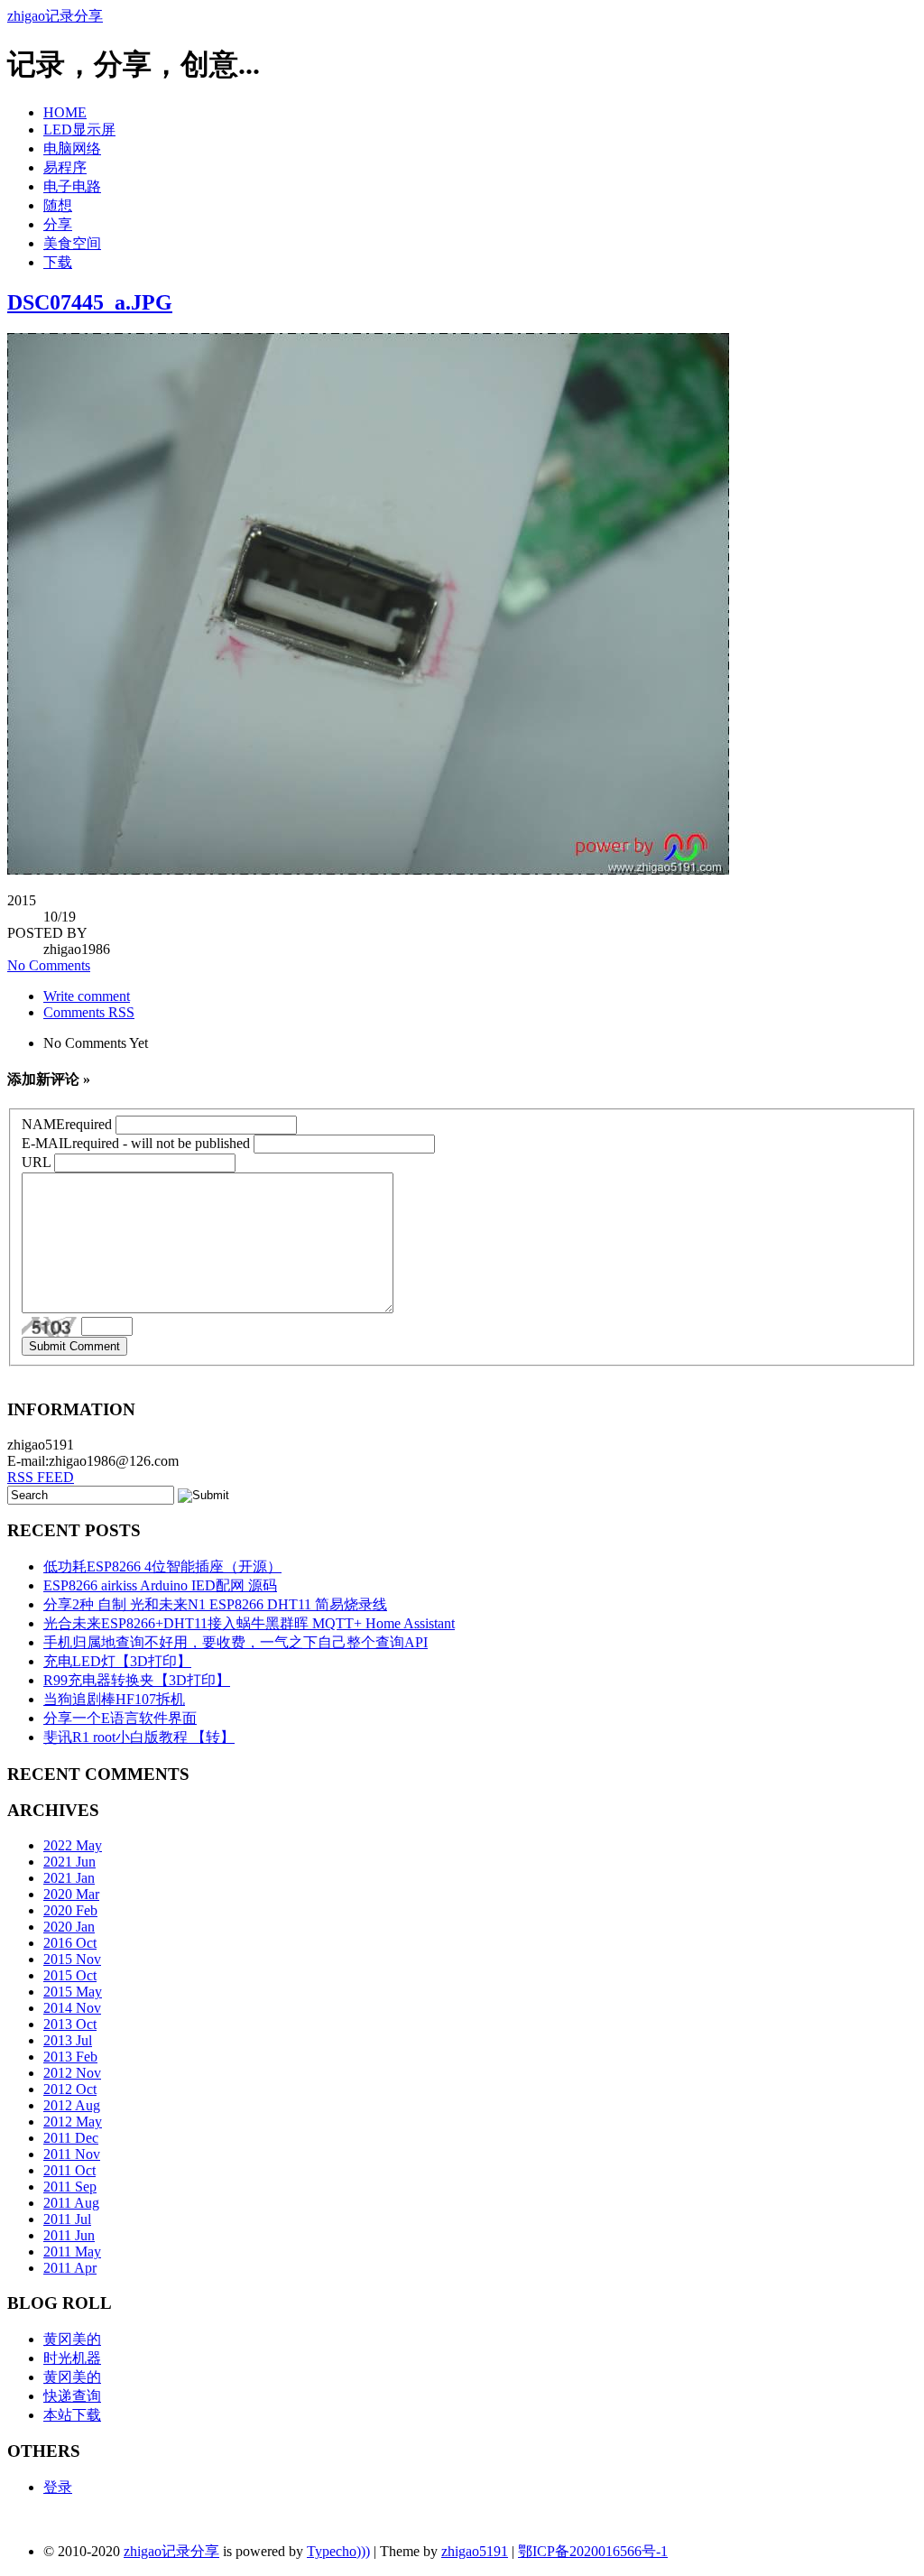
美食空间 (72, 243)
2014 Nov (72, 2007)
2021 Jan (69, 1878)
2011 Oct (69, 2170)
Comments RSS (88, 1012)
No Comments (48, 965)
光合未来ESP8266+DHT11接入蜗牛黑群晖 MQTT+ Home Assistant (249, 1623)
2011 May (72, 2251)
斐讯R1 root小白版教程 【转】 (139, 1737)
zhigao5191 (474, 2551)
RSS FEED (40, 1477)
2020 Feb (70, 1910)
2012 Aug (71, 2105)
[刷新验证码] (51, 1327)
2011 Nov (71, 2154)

★ ★ ★

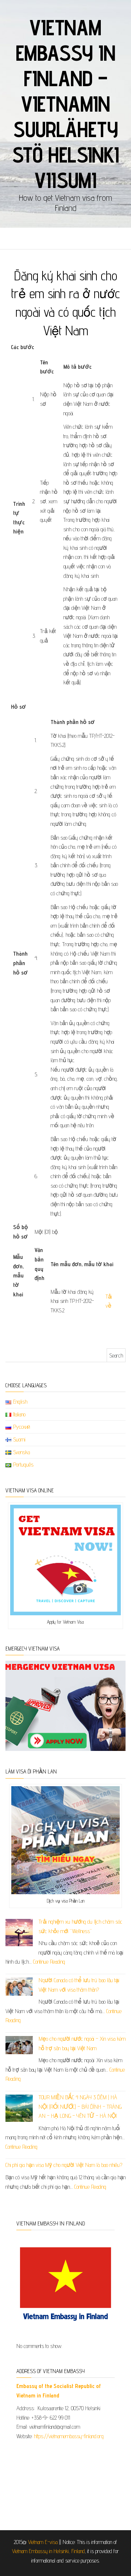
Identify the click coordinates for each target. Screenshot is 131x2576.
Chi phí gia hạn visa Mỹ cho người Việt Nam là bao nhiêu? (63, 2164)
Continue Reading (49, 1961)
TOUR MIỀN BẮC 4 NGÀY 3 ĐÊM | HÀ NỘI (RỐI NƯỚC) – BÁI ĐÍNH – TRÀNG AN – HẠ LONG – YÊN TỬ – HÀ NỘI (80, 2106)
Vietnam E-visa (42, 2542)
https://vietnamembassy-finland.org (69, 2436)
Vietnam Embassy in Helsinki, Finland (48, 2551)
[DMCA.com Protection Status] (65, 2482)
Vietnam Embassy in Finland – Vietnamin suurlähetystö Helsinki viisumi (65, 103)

★ ★ ★

WORK INSTRUCTION:
Filter the records above down to the lines that hold the string "Helsinki".

OUTPUT OF THE EXERCISE:
Vietnam Embassy in Helsinki, Finland (48, 2551)
Vietnam Embassy in Finland – Vietnamin suurlähetystö Helsinki viisumi (65, 103)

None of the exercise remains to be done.